There are no doubt plenty of trivial, vapid consumerists out there who acquire stuff just for the sake of acquiring it. It appears to be mainly those people that Dreher laments, as evidenced by this bit in the OJC piece: "He recognizes that not everyone can afford to withdraw from the mainstream or follow the nearly monastic path that he keeps pointing to." This is relevant to the first part of my two-fold objection; namely, that the moralizing net he casts also lands upon the very people he acknowledges can't afford the choices he advocates by lambasting institutions essential to their well-being.
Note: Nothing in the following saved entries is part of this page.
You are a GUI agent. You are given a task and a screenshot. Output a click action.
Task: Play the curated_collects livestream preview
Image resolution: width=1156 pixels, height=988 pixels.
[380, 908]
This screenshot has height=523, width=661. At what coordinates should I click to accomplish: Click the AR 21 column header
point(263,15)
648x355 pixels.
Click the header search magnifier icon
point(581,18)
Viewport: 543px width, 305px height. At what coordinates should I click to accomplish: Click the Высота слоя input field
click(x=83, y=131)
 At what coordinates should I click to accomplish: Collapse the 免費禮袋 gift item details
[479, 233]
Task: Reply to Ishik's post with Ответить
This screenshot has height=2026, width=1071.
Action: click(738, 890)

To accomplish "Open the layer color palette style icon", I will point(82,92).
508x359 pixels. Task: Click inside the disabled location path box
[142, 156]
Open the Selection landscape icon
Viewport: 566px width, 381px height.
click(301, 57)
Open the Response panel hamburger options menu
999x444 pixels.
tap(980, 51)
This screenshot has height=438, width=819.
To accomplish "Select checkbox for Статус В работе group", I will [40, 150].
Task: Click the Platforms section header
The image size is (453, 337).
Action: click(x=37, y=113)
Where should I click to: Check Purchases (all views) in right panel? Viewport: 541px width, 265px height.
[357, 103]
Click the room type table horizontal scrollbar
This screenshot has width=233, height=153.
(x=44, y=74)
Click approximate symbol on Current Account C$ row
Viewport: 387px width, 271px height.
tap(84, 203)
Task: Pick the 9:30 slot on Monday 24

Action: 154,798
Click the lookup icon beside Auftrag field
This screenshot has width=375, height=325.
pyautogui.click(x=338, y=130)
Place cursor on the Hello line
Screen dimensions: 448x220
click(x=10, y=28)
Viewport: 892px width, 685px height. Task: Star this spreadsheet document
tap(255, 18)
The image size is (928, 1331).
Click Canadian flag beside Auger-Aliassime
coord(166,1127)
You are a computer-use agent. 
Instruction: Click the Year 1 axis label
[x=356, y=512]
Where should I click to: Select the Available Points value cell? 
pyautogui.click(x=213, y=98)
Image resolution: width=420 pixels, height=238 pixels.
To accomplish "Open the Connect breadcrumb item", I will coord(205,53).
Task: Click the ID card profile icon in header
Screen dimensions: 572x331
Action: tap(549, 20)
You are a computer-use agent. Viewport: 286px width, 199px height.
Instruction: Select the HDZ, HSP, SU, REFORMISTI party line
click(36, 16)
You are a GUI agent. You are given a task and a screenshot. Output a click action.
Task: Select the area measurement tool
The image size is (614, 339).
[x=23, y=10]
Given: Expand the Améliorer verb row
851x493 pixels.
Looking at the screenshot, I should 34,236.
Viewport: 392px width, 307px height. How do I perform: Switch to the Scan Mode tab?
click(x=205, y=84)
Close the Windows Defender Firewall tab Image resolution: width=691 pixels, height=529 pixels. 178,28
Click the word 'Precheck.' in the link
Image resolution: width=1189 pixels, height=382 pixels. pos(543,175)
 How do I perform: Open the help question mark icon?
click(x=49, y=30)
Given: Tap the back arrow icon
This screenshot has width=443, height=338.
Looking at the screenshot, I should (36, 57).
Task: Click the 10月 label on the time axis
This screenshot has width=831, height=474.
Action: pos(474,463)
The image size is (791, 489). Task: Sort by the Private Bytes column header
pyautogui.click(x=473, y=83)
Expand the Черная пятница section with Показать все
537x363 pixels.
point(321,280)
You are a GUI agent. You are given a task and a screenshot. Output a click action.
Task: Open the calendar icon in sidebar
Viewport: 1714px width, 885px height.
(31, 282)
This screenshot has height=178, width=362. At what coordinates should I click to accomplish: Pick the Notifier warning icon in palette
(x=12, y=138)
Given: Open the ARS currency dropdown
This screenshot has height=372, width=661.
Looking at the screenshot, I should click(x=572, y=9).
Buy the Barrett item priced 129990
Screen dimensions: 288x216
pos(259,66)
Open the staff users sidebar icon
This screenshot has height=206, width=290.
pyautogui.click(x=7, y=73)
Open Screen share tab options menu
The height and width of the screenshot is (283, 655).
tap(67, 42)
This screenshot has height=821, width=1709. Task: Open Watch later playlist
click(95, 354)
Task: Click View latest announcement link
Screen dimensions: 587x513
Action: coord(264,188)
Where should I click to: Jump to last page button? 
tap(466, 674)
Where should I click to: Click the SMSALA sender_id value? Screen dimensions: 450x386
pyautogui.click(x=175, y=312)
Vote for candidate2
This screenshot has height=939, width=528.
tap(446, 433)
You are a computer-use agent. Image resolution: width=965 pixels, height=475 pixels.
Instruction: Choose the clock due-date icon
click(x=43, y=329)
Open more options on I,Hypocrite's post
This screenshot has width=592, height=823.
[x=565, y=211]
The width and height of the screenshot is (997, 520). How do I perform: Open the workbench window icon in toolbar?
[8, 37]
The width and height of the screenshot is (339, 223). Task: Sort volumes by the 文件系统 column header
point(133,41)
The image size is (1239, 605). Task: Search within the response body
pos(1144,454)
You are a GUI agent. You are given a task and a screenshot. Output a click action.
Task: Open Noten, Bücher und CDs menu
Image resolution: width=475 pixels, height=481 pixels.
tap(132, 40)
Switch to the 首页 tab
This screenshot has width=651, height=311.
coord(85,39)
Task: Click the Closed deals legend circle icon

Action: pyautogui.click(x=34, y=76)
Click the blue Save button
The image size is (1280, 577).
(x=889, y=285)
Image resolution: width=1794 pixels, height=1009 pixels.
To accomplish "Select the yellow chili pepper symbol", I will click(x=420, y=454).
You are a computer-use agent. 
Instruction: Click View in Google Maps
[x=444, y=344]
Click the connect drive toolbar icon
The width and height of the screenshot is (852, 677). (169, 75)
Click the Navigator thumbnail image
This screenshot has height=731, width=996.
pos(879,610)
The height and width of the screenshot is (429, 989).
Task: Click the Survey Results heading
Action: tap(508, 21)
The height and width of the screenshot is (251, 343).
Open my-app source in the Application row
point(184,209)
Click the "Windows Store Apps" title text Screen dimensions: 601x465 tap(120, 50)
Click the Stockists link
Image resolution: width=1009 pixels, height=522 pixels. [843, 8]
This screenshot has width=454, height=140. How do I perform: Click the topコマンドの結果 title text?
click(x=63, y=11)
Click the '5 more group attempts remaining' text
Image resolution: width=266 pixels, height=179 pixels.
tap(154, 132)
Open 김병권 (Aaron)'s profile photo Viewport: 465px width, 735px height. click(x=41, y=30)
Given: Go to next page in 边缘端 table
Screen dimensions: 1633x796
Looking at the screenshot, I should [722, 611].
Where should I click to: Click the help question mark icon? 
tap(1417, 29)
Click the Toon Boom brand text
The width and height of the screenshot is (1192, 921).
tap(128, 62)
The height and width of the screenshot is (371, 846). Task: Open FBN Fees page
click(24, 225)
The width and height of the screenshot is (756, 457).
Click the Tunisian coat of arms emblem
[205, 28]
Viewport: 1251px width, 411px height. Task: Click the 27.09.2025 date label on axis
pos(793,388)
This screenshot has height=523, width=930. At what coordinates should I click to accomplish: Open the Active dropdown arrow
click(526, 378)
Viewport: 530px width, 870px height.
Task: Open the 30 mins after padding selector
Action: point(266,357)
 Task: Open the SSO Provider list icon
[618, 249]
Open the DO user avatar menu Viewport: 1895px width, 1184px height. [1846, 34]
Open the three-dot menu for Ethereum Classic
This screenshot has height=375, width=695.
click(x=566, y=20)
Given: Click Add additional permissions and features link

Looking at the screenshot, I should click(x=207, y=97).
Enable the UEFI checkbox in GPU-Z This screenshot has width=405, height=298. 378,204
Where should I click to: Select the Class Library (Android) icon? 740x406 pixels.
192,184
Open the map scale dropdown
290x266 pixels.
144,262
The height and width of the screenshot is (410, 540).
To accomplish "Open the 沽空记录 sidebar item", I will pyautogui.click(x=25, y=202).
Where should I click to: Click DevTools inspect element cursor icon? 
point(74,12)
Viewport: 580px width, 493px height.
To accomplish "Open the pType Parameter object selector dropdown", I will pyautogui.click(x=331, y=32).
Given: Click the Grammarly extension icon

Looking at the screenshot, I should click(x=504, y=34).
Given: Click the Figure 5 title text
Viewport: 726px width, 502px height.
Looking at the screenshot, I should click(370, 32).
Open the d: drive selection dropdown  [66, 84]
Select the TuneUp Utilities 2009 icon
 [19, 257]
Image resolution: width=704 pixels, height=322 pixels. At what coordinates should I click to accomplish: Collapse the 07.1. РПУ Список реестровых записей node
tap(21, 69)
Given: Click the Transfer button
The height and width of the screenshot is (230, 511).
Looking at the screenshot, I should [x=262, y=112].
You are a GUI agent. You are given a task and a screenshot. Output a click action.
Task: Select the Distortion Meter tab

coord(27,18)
My second objection is the undercurrent of hypocrisy in his position. I'm all for choosing one's own lifestyle and advocating that others choose likewise. When I can, I even choose a lifestyle similar to those Dreher advocates. The only reason I own a TV is to watch movies on occasion. I don’t subscribe to cable. You’ve hung out with me in my old Chicago neighborhood, so you can understand how much I hate living in the outer suburbs. You know I’d rather drink one beer from a small craft brewery per month than drink Budweiser every day. I almost always prefer to dine at a locally owned restaurant than some Chili’s-like chain. But Dreher goes beyond advocating these sorts choices and calls for the destruction of the very means to make those choices. "Efficiency is an idol that must be smashed," he proclaims in the OpinionJournal article. I presume his book was not mass-printed on a moveable-type press, bound by hand, and distributed to bookstores via horse and carriage, so he can spare us the self-serving twaddle.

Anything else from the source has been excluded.